With stock 1200XL, BASICXE w/ extension disk, did some optimizations to the code, 5min 15sec runtime. 

[Ricky Spanish]

On 8/14/2022 at 6:18 PM, Ricky Spanish said:

With stock 1200XL, BASICXE w/ extension disk, did some optimizations to the code, 5min 15sec runtime. 

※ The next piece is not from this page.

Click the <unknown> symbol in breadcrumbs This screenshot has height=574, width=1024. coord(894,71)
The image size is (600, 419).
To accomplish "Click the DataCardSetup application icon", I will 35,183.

Seems I made an error. I was using an already modified 'fedora' program. Rookie mistake. I since used the real Archimedes Spiral program from ANALOG. With BASICXE w/extensions disk runtime went from the 3 hour original, to 1hr 10mins 25 secs. 1hr 9mins 59 secs with the FAST command. Zero modifications to the program. I must say the original program looks smoother/better than any of the modified ones. In my humble opinion.

[JamesD]

I made an update to the CoCo 3 code on my blog.  I added 6309 native mode control as well as the hardware multiply patch.  The multiply patch won't work on the CoCo 1/2, but the native mode control will if you have a 6309.

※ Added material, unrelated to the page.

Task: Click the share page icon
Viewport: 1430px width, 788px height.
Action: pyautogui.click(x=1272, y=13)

https://jdiffendaffer.blogspot.com/2022/10/fedora-3d-plot-update.html
 

[JamesD]

On 4/23/2018 at 3:11 PM, JamesD said:

It took a while to find the right code in this thread. Here is the Atari code and the CoCo 3 patches including timing

It takes just under 14 minutes to complete, down from over 19.
That time is better than my original estimate for the 6309 which should now be under 11.2 minutes.

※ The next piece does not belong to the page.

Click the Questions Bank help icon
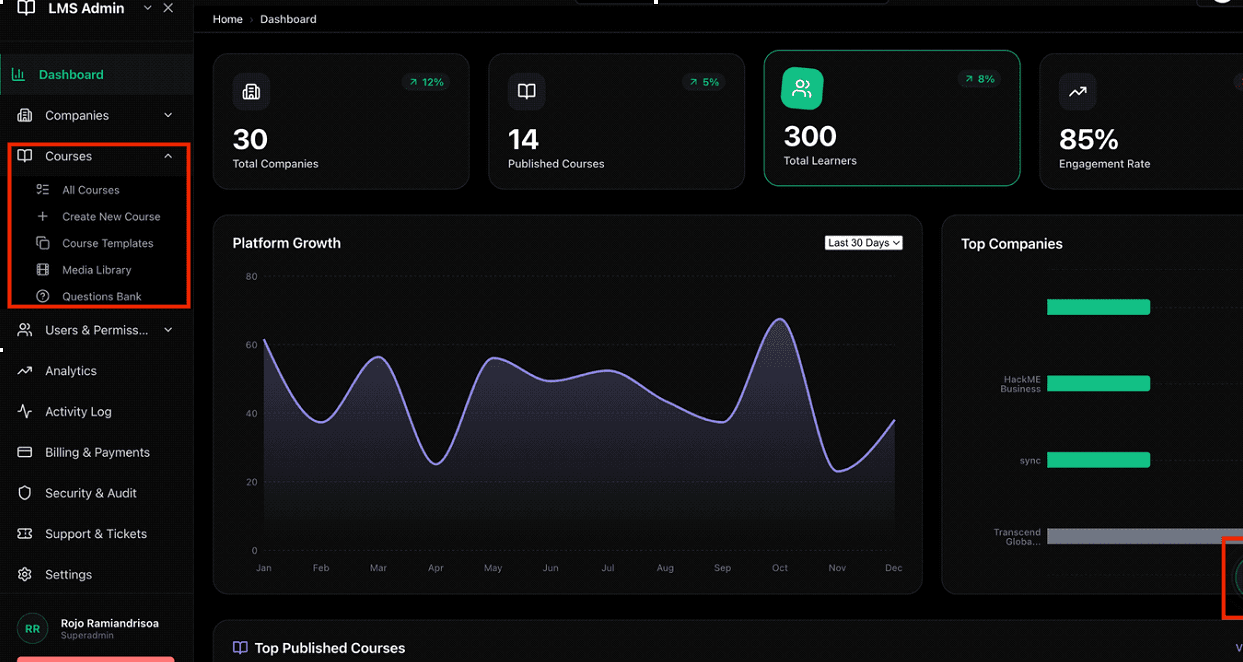The width and height of the screenshot is (1243, 662). point(43,297)

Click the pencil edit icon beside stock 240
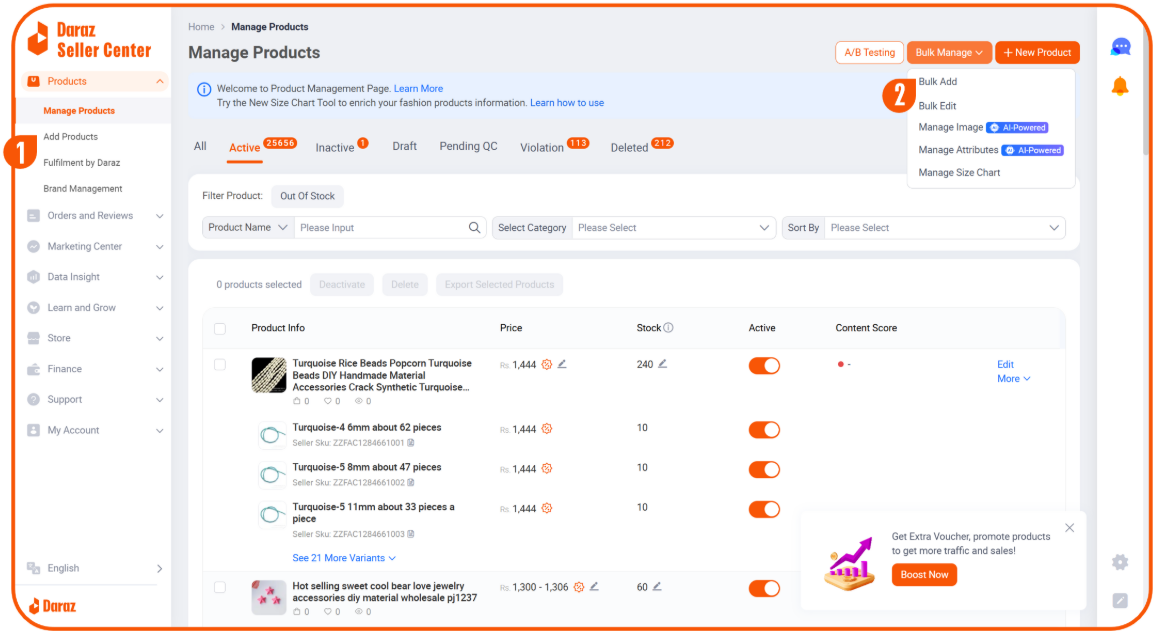point(662,364)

I timed it at 11.7 minutes.  Okay, I was off by half a minute on the estimate.

[markmiller]

I came over to this topic from a discussion about Turbo Basic XL on the Atari 8-bit. I love seeing these 3D "curve" programs on the Atari. When I was growing up, I always saw these on other computers, but not the Atari.

 

I tried compiling the optimizations I saw discussed between @dmsc and @devwebcl, and only saw a performance improvement of a few minutes compared to the interpreted versions.

 

The fastest I was able to get was 14.2 minutes with dmsc's code:

 

100 SX=144:SY=56:SZ=64:CX=320:CY=192
110 C1=2.2*SY:C2=1.6*SY
120 DIM RR(CX)
130 FOR I=0 TO CX:RR(I)=CY:NEXT I
140 GRAPHICS 8+16:SETCOLOR 2,0,0:COLOR 1
150 CX=CX*0.5:CY=CY*0.46875:FX=SX/64:FZ=SZ/64
160 XF=4.71238905/SX
170 FOR ZI=64 TO -64 STEP -1
180   ZT=ZI*FX:ZS=ZT*ZT
190   XL=INT(SQR(SX*SX-ZS)+0.5)
200   ZX=ZI*FZ+CX:ZY=CY+ZI*FZ
210   FOR XI=0 TO XL
220     A=SIN(SQR(XI*XI+ZS)*XF)
230     Y1=ZY-A*(C1-C2*A*A)
240     X1=XI+ZX
250     IF RR(X1)>Y1 THEN RR(X1)=Y1:PLOT X1,Y1
260     X1=ZX-XI
270     IF RR(X1)>Y1 THEN RR(X1)=Y1:PLOT X1,Y1
280   NEXT XI
290 NEXT ZI

 

This figures, since as someone on here said, compiling doesn't speed up the trig functions, nor drawing on the screen, since one relies on TB's runtime, and the other depends on the OS. So, it's just getting to the same functions faster.

 

I was unable to get the Compute version of "Fedora" (which started this discussion) to run properly after compiling (the runtime complained of an invalid value at Line 90). The interpreted version ran fine. Pretty typical for the compiler...

[Geister]

Damn, I must be getting senile.  I forgot about a lot of these versions.